Метод ПЦР очень прост, но нужно, чтобы у исследователя была рука набита. Поэтому Розес, столкнувшись с сопротивлением подчиненных, обратился к своей жене Энн Сондерс: она была генетиком, изучала мышей и обладала большим опытом в ПЦР. К весне 1992 года супруги сделали крайне неожиданное открытие. Носители APOE4, как выяснилось, имеют высокий риск заболеть обоими вариантами болезни Альцгеймера, и с ранним, и с поздним дебютом, – в четыре раза больше среднего, если унаследована одна копия гена, и в 12 раз больше, если две. Ген имеется у 30 % населения – и, что поразительно, у 50 % больных болезнью Альцгеймера. Как видно, это ее главный генетический фактор риска7.
Но каким образом белок печени участвует в возникновении болезни Альцгеймера? На научных конференциях, где страсти накаляются не на шутку, Розеса критиковали, не стесняясь, – по его словам, замечания «варьировались от едких до убийственных». Но несмотря на скептицизм коллег, Розес выстоял.
Четырнадцатого ноября 1995 года во время дебатов в духе «А у нас все считают, что болезнь Альцгеймера вызывается отложениями бета-амилоида» Розес нанес ответный удар. Он показал три слайда – три фотографии. На первой была японская синтоистская гробница, сложное, изысканное произведение искусства, на второй – старое надгробие с какого-то католического кладбища, на третьем – могила отца Розеса, бронзовая плита на еврейском кладбище. Розес показал на фотографии и сказал:
– Каждый из этих памятников позволяет однозначно диагностировать, что лежит под ним. Но никто не станет утверждать, будто надгробие – это причина смерти!

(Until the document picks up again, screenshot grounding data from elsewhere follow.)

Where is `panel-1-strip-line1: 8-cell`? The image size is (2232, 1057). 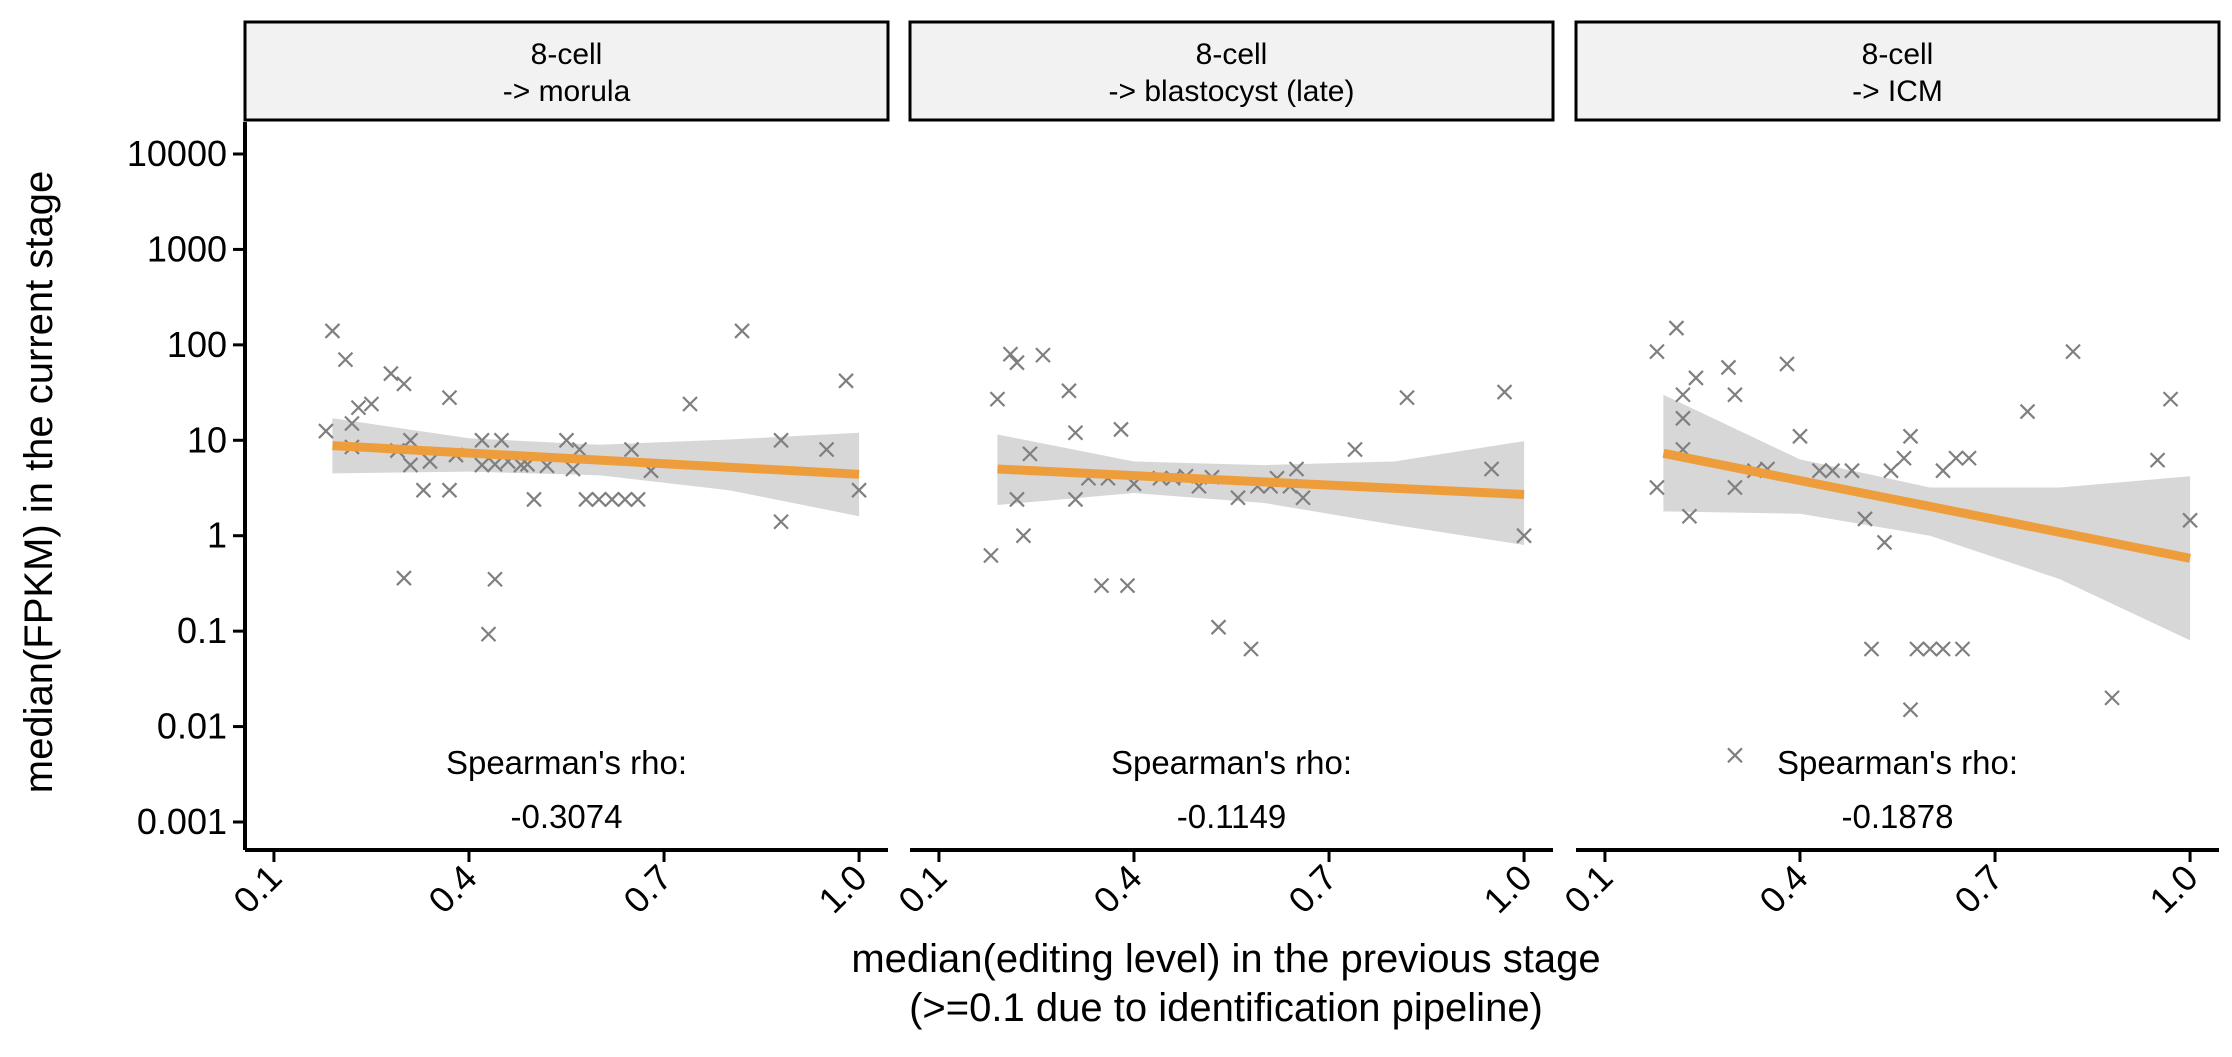
panel-1-strip-line1: 8-cell is located at coordinates (567, 54).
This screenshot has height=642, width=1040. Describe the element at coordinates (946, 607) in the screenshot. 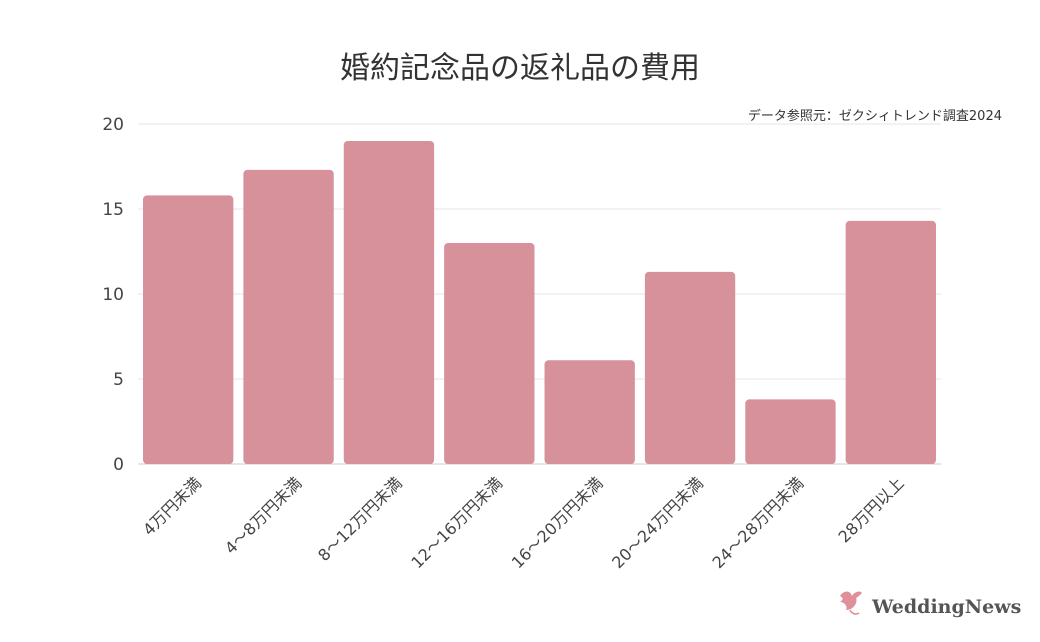

I see `brand-name: WeddingNews` at that location.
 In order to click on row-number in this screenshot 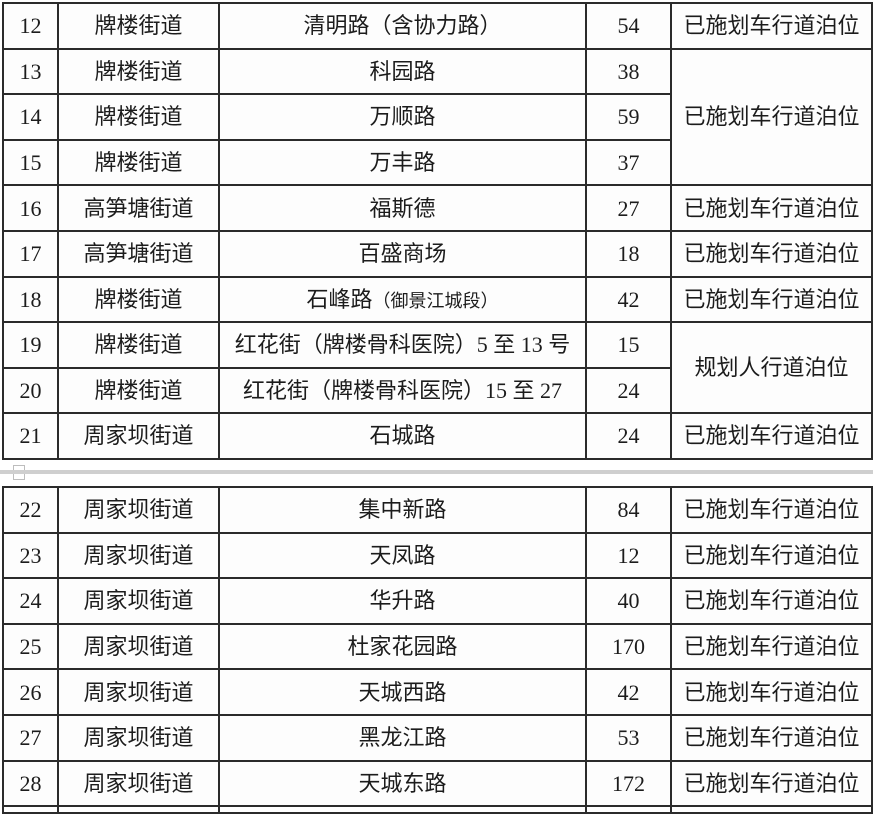, I will do `click(30, 810)`.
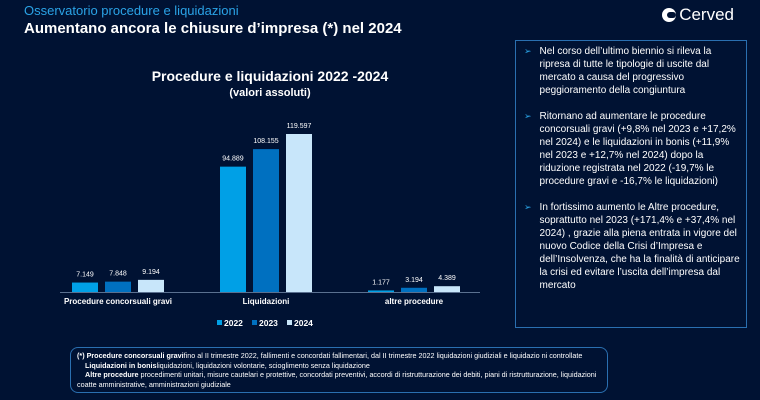  I want to click on logo-text: Cerved, so click(706, 14).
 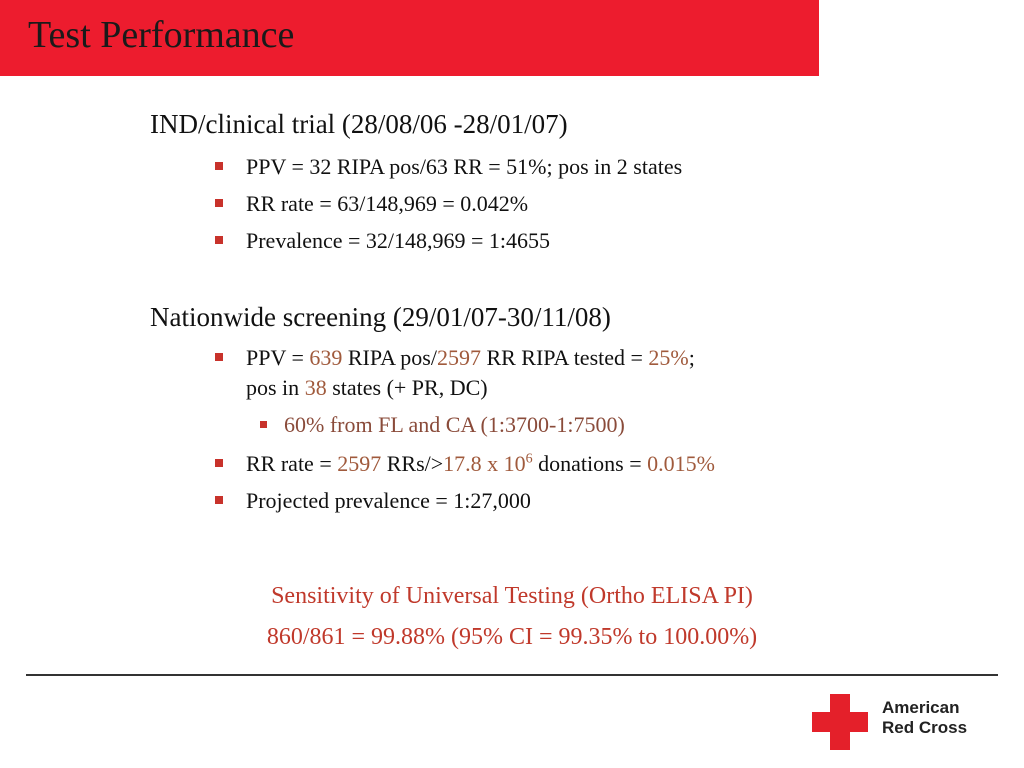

Однако эта аналогия не разубедила недоверчивых коллег. Впрочем, Розес хотел не столько отвлечь исследователей от бета-амилоида, сколько заставить их признать роль APOE4.
– Конечно, я не сомневаюсь, что при болезни Альцгеймера образуются бляшки! – уверял он меня. – Просто я не считаю, что они причина болезни. Но все в нашей области исследований решили, что APOE4 – это шутка такая. И слышать об этом не хотели. Мне не удалось даже получить грант на дальнейшие исследования.
Я слушал Розеса, сочувствовал его беде, но при этом прекрасно понимал, что этого стоило ожидать. Дух товарищества и взаимовыручки в ученой среде совсем не так силен, как нам мечтается; мы далеко не всегда объединяемся под общими знаменами ради поиска истины. Ученые тоже люди. Чем выше интеллект, тем сильнее самолюбие, что отчасти объясняет, почему столько коллег отнеслись к Розесу пренебрежительно. Хотя целый ряд европейских исследований вскоре подтвердил открытие Розеса, к 1997 году научное сообщество в целом сосредоточилось на гипотезе амилоидного каскада. Розес не смог найти финансирование для дальнейших исследований по APOE4, был вынужден оставить науку и ушел в фармацевтическую индустрию. Там он и выработал новую теорию причин болезни Альцгеймера, главную роль в которой играл APOE4. Эта гипотеза получила название «гипотеза митохондриальных нарушений». Иначе говоря, «диабет третьего типа».